Characterizing Normal Pregnancy related to Utero Arsenic Exposure
The goal of this project is to characterize gene expression in the context of pregnancy and environmental exposures. I specifically chose to focus on arsenic and am able to correlate urine and drinking water arsenic levels with transcriptomics to identify genes that might be perturbed by exposure to arsenic.
Final cross-sectional and longitudinal data were leveraged from several studies from the NCBI GEO Database which related to the criteria specified above. The key words that were used to search for the data are preterm, pregnancy, prenatal, and postnatal, from which a total of 165 studies were found. From there, 16 studies were selected which had identifiable number of normal/term samples with a total sample count of 793. From these studies, seven were longitudinal with a sample count of 196 and nine were cross-sectional with asample count of 597.

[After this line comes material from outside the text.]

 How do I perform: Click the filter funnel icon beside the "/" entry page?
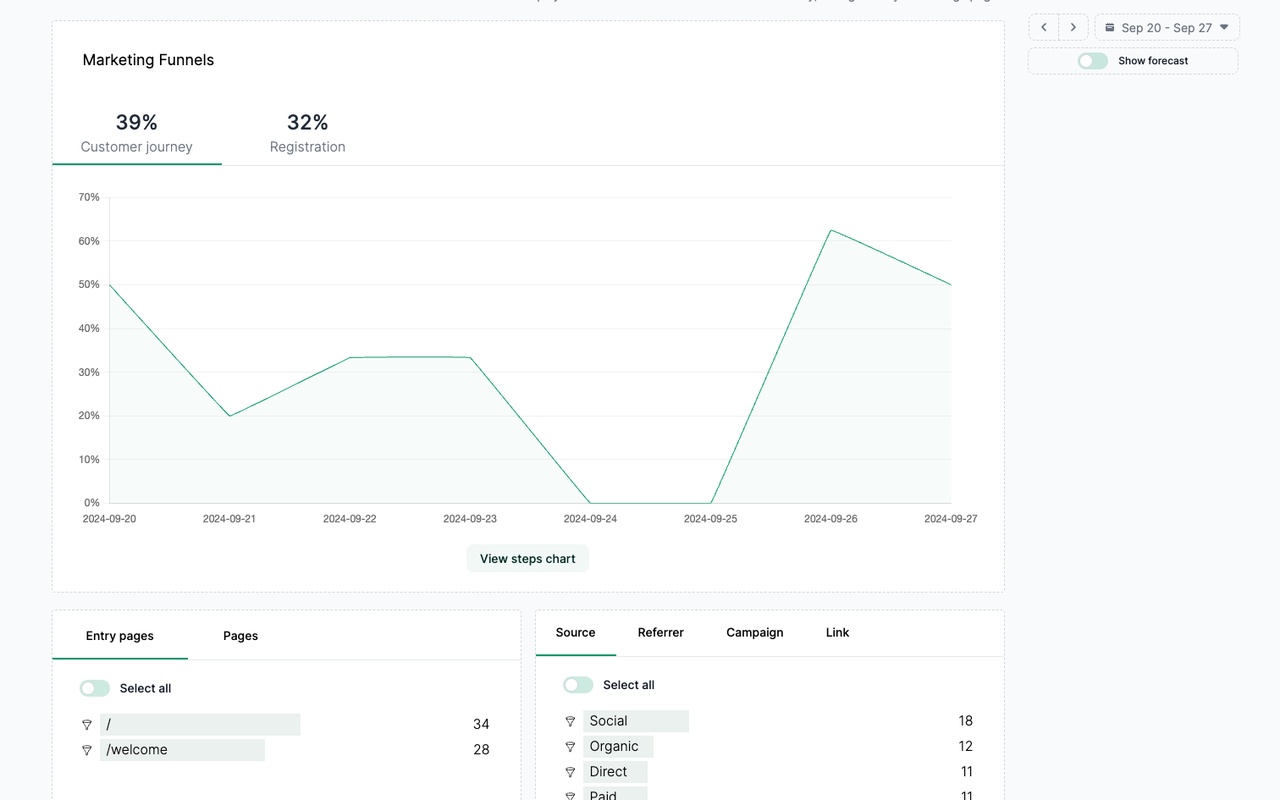pos(87,724)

From there, I analyzed one experimental study to identify the genes that are associated with utero arsenic exposure. The Affy data was then normalized from .CEL files. I extracted the GSE data using GEOmetadb, a GEO Microarray Search Tool. The correlation was found between the gene expression and arsenic values for all 38 patients. Highest correlation coefficient would signify most highly expressed gene. Using the R programming language, I looped through all rows of genes in the gene annotation file and found the correlation with arsenic values of all samples. This was stored in an array and found the highest correlation coefficient, leading me to the gene with highest correlation.
The coefficient is 0.6419006, the index of gene is 21662, and the name of most highly expressed gene has been found to be FAXC, a protein coding gene. Therefore, I was able to find the most correlated gene with utero arsenic exposure.

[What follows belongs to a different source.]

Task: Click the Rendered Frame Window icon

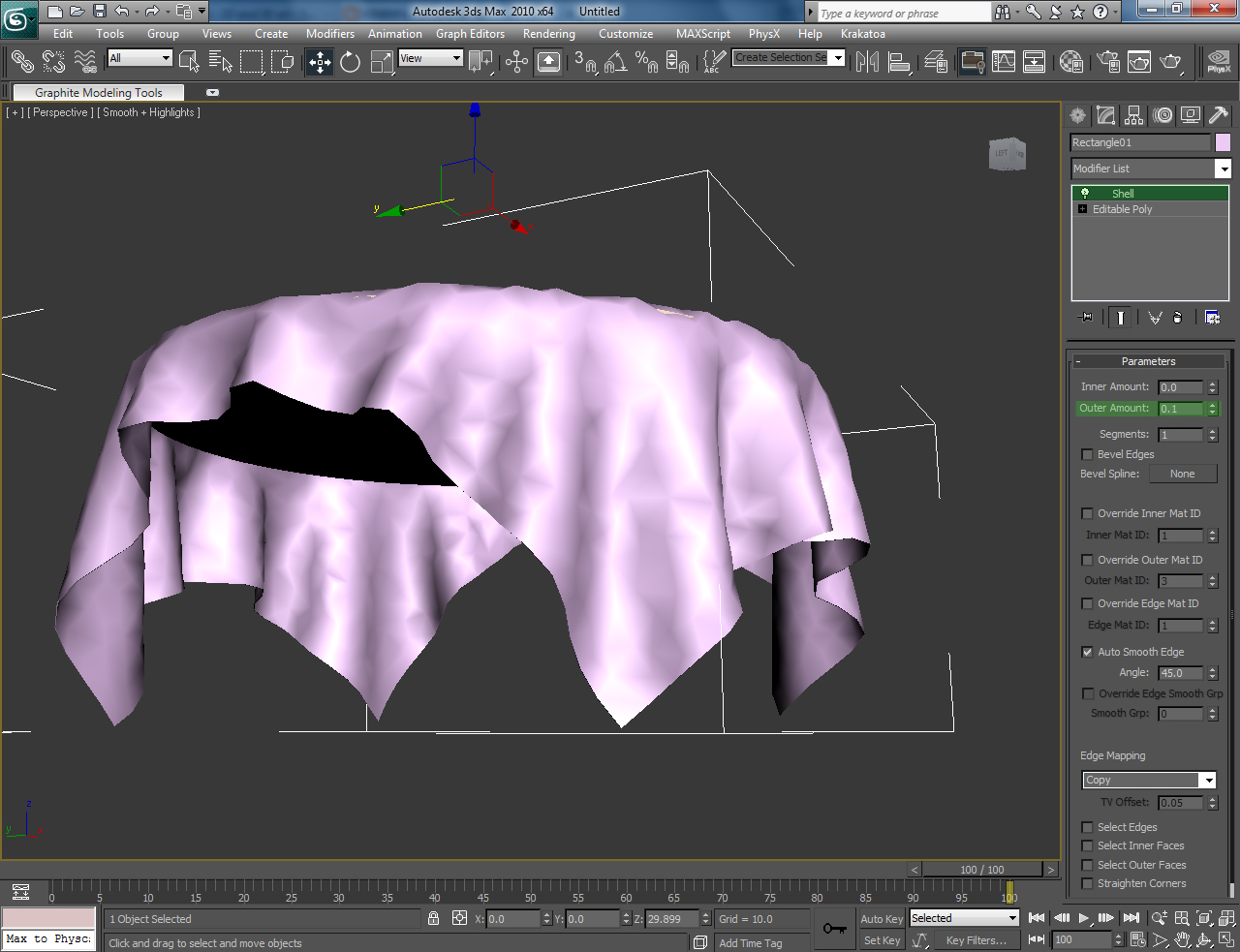Action: coord(1139,61)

In the future, I would like to rank the genes by correlation value and perform a meta-analysis using the remaining indentified studies. This would result in a study of the various correlation of genes with different conditions such as pre-eclampsia and choline intake with samples taken from a range of body tissues. This will give a more complete understanding of genes’ relation to term pregnancy.

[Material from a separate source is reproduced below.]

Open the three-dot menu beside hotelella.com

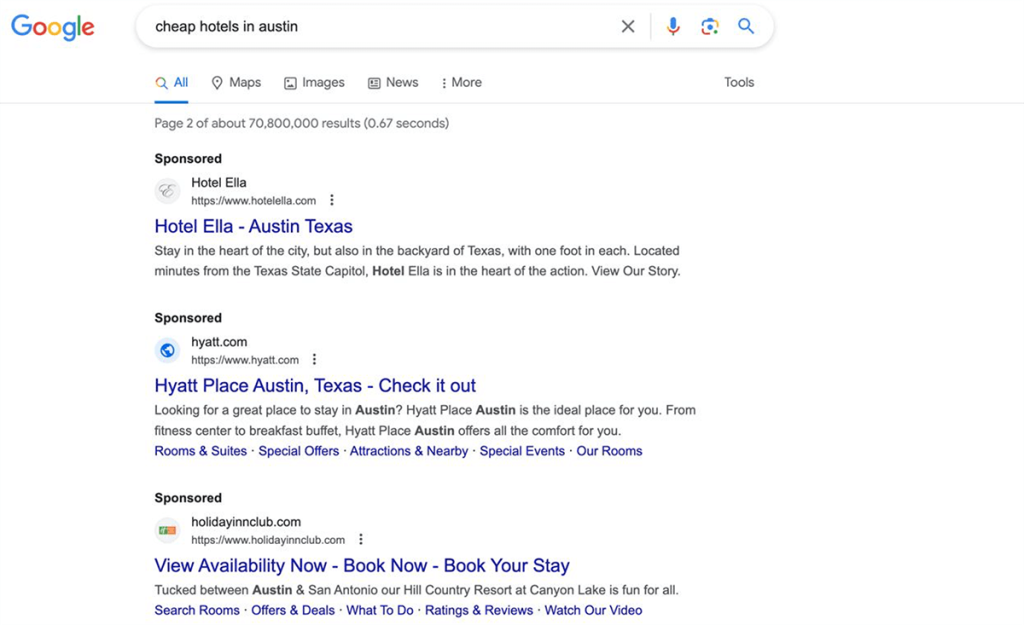pos(331,200)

I worked on this project for a duration of 12 weeks, from early June to the end of August. This opportunity came about when I emailed Professor Marina Sirota at the University of California, San Francisco (UCSF). First, I needed to pass a test: two weeks to learn the R coding language, proving it by analyzing data statistically. I worked under both Professor Sirota and her post-doc student Hongtai Huang. Under their guidance, I collected the datasets and performed the statistical analysis of the correlations of the gene expressions. I then presented my findings to the UCSF Sirota Lab team who suggested me to continue my research for a successful publication of a paper.